Proc – Where Does lspci Gather Its Information From?

documentationproc

In kernel.org's documentation on proc I found "[The latest version of this document is available online". There I says: "… lspci is a synonym for cat /proc/pci".

Which isn't the case here, on a Crunchbang 10 system (Debian based). No such directory. I do get the basic idea and, as far as I know, the content of proc is (mainly) created during runtime. (Wrong?). This made me curious:

Question: Where does lspci gather it's information from? And where is this documented? (Where did I miss something?)

 
Another difference I found: In kernel.org's documentation, under "Table 1-5: Kernel info in /proc"

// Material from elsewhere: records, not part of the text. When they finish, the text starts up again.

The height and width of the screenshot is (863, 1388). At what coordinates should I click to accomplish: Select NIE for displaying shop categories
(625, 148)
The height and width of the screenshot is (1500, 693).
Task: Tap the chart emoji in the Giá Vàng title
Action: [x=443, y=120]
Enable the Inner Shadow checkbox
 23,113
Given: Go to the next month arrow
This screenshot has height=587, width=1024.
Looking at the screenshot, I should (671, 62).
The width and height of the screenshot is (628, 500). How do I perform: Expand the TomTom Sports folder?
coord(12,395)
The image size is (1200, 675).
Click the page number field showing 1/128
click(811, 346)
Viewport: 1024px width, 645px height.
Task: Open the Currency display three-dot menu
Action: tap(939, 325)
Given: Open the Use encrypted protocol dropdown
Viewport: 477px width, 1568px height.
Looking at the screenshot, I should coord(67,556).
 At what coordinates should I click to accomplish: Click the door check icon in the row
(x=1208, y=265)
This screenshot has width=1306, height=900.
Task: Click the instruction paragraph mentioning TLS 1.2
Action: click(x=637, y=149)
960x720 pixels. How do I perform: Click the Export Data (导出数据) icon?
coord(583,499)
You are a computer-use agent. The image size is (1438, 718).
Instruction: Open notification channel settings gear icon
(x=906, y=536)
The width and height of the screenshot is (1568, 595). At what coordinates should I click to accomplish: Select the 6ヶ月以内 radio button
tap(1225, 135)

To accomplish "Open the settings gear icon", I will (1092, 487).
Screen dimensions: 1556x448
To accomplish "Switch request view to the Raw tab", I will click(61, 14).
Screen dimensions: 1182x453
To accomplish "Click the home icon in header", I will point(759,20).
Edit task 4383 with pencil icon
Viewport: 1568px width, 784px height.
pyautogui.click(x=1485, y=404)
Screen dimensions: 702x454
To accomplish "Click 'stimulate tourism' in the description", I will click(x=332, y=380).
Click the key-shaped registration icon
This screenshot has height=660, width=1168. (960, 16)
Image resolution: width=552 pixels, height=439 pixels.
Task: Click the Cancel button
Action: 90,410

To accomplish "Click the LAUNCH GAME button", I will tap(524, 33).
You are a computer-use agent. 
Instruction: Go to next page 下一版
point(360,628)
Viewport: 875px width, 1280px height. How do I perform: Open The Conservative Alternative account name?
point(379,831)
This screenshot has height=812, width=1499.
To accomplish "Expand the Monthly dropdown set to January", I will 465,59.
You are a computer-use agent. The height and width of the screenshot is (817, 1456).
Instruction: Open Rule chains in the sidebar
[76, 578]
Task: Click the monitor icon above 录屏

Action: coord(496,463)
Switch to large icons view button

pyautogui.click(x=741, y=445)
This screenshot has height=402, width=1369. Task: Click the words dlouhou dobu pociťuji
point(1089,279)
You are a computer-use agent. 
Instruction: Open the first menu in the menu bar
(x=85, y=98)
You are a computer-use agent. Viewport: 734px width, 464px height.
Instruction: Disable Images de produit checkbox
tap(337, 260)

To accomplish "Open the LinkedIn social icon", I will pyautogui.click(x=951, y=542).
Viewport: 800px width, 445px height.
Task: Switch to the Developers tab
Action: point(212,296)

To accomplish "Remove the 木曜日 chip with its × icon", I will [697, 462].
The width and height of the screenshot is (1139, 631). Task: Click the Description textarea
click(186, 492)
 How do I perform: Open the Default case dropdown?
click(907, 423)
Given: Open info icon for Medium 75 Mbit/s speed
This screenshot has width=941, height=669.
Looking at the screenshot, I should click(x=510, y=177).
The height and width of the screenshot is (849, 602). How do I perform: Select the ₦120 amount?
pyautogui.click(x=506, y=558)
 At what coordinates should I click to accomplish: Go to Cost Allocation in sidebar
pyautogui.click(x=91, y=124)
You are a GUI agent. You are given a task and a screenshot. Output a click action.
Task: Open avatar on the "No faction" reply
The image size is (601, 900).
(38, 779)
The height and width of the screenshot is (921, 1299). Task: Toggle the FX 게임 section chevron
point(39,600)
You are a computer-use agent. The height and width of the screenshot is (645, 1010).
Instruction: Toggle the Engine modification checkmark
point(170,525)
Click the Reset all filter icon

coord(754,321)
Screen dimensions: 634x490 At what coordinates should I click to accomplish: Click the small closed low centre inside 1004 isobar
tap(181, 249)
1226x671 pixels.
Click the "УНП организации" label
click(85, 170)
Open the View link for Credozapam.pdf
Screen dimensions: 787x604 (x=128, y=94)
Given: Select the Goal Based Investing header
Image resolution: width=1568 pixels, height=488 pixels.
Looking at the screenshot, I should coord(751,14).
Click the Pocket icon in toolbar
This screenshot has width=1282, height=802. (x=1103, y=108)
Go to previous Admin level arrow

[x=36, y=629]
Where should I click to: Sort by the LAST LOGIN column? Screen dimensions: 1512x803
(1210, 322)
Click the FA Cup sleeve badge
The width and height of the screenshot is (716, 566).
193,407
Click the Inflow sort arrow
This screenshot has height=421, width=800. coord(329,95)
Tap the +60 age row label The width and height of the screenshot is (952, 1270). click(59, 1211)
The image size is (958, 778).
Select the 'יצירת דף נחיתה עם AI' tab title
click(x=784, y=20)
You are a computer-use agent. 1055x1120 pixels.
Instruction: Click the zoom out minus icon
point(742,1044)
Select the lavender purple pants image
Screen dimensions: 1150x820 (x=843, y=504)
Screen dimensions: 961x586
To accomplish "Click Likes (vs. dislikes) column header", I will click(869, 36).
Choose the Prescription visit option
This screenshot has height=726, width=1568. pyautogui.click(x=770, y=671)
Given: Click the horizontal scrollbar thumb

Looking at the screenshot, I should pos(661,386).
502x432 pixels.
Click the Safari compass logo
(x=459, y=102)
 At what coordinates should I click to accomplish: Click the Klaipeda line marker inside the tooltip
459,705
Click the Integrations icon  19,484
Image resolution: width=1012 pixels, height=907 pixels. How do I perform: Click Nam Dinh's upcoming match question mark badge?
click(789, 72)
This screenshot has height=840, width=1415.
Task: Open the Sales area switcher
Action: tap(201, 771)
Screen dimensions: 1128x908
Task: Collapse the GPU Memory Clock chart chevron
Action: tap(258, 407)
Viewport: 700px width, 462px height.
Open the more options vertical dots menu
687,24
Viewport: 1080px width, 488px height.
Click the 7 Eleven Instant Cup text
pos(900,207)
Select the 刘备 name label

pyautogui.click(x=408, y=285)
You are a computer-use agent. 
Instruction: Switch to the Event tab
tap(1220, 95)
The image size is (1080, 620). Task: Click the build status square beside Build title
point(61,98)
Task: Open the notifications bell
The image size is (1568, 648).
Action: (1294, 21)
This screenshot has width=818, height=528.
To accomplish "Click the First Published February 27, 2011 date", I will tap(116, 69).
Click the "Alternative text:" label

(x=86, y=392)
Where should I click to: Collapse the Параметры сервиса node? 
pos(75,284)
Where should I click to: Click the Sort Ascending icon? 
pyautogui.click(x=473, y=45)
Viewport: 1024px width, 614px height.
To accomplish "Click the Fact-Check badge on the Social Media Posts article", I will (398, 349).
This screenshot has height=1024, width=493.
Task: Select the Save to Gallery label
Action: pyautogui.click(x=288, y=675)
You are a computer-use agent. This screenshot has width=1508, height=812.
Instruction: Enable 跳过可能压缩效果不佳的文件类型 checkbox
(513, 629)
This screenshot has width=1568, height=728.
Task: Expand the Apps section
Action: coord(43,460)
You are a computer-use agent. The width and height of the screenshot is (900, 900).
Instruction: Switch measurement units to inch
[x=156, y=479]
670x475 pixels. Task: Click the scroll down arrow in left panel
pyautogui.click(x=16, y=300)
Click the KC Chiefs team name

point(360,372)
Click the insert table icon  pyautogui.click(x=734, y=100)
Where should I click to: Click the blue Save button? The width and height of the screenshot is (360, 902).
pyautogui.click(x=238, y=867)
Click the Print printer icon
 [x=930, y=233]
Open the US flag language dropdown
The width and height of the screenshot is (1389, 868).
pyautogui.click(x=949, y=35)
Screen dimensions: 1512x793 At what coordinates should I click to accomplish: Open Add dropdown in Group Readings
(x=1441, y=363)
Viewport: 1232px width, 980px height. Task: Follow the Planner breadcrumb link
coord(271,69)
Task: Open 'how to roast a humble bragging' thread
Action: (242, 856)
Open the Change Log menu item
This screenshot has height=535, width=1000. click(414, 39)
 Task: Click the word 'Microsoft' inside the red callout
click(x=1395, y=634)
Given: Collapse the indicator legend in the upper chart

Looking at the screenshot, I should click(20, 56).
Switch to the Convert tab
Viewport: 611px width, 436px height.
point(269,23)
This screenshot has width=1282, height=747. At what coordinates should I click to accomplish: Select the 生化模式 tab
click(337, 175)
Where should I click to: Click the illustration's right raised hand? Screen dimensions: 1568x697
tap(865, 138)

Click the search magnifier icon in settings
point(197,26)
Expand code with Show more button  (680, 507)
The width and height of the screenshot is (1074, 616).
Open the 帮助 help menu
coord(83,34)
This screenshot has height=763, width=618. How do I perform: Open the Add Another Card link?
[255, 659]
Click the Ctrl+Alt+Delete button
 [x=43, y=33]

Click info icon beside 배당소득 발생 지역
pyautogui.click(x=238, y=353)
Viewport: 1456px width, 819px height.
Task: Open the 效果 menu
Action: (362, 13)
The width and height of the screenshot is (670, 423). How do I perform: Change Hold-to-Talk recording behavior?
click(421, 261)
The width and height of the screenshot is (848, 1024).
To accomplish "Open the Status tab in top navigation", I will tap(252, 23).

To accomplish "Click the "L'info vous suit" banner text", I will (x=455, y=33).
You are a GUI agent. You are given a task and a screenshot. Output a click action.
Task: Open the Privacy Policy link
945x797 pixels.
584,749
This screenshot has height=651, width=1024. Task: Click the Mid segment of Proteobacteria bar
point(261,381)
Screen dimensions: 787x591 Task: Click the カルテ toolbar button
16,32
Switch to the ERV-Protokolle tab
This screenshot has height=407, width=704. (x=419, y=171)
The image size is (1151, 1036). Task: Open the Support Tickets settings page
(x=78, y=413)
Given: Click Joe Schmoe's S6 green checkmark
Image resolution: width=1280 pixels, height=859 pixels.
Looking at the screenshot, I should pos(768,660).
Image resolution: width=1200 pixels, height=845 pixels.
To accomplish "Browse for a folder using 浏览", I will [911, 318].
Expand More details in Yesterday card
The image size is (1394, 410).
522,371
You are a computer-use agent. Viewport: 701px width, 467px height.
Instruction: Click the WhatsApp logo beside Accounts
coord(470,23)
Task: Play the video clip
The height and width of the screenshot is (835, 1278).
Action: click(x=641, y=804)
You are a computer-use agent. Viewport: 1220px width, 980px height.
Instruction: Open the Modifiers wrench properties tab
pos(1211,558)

pci     Deprecated info of PCI bus (new way -> /proc/bus/pci/, decoupled by `lspci)

Best Answer

lspci is part of pciutils, which is portable to a variety of unix-like OS's and windows, so it presumably uses different methods depending on platform.

You should be able to tell where it gets its info from in your case via strace lspci. After the preamble accessing libraries, etc, I (using fedora linux) get a lot of open() + pread() calls on stuff in /sys/bus/pci/, e.g.:

open("/sys/bus/pci/devices/0000:00:1c.7/config", O_RDONLY) = 3
pread(3, "\206\200\36\36\7\0\20\0\304\0\4\6\20\0\201\0\0\0\0\0\0\0\0\0\0\7\7\0\360\0\0
\0"..., 64, 0) = 64
close(3)   

That's binary data. After this it reads in /usr/share/hwdata/pci.ids, which is a static universal list distributed with the pciutils package. These are four digit codes which presumably correspond to the info from /sys.